10. A justiça de Deus.

Nisso mesmo consiste a justiça de Deus. Dizer que a ordem do Mundo é a melhor possível, é dizer que Deus pôs cada ser no lugar que lhe compete, que deu a cada ser, em relação aos outros, o que convém à sua natureza e às suas qualidades. Aprofundando, pode dizer-se que a justiça de Deus está na conformidade absoluta, na identidade, entre a sua inteligência e a sua vontade, que lhe faz dispor as coisas segundo a ordem traçada pela sua infinita sabedoria.

A justiça divina é justiça distributiva em grau eminente, justiça que consiste em dar a cada um conforme merece. A justiça comutativa, que regula as trocas, não pode convir a Deus, que só dá, nunca recebe. O que faz dizer a S. Tomás que só Deus é verdadeiramente generoso [70], porque só ele não recebe nada pelo bem que faz, nem pagamento, - quem lhe poderia dar senão de que ele lhe deu?-, nem recompensa, nem sequer a satisfação de ter feito o bem, porque nada pode aumentar a felicidade inalterável de Deus.

E se observarmos que Deus dá a seres que, sem ele, nada mereceriam, porque para merecer é preciso antes de mais nada existir, e a existência vem de Deus como o resto, compreendemos que não é possível deixar de atribuir a Deus a misericórdia.
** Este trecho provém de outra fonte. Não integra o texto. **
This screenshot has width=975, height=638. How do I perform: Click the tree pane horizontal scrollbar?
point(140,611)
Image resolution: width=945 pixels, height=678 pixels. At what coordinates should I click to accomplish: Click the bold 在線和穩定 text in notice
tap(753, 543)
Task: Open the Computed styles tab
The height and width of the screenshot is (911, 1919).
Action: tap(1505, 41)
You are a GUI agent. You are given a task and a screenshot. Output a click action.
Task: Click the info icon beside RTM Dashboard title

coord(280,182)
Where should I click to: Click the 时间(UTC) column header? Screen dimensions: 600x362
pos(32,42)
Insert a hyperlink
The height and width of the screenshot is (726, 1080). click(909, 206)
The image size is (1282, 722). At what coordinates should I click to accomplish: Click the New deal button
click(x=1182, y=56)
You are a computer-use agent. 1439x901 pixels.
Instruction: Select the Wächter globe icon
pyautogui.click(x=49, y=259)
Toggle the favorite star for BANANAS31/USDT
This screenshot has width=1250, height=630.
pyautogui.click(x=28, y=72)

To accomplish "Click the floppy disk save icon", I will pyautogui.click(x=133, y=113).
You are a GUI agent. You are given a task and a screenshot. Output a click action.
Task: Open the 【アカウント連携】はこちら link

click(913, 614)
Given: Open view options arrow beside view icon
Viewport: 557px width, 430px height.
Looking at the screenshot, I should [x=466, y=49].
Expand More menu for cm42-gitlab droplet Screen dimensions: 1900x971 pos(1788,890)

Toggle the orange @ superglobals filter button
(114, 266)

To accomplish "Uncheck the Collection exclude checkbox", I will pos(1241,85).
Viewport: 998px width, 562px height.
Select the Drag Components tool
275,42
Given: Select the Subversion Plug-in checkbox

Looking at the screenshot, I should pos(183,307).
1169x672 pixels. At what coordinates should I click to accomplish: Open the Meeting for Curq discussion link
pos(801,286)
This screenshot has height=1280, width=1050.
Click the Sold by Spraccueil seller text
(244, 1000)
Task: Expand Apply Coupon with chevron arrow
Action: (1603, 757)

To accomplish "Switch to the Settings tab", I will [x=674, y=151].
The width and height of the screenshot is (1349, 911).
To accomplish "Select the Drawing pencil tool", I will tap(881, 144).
Por isso, se não podemos marcar à ação de Deus uma finalidade distinta dele, podemos dizer ao menos com S. Agostinho, citado por S. Tomás a este propósito, que "o fim que Deus procura em nós é a sua bondade, a qual, por sua vez, se encontra no nosso bem[71]". Quando digo o nosso bem, não me limito ao do homem, entendo o de todos os seres, de cada um conforme o que é.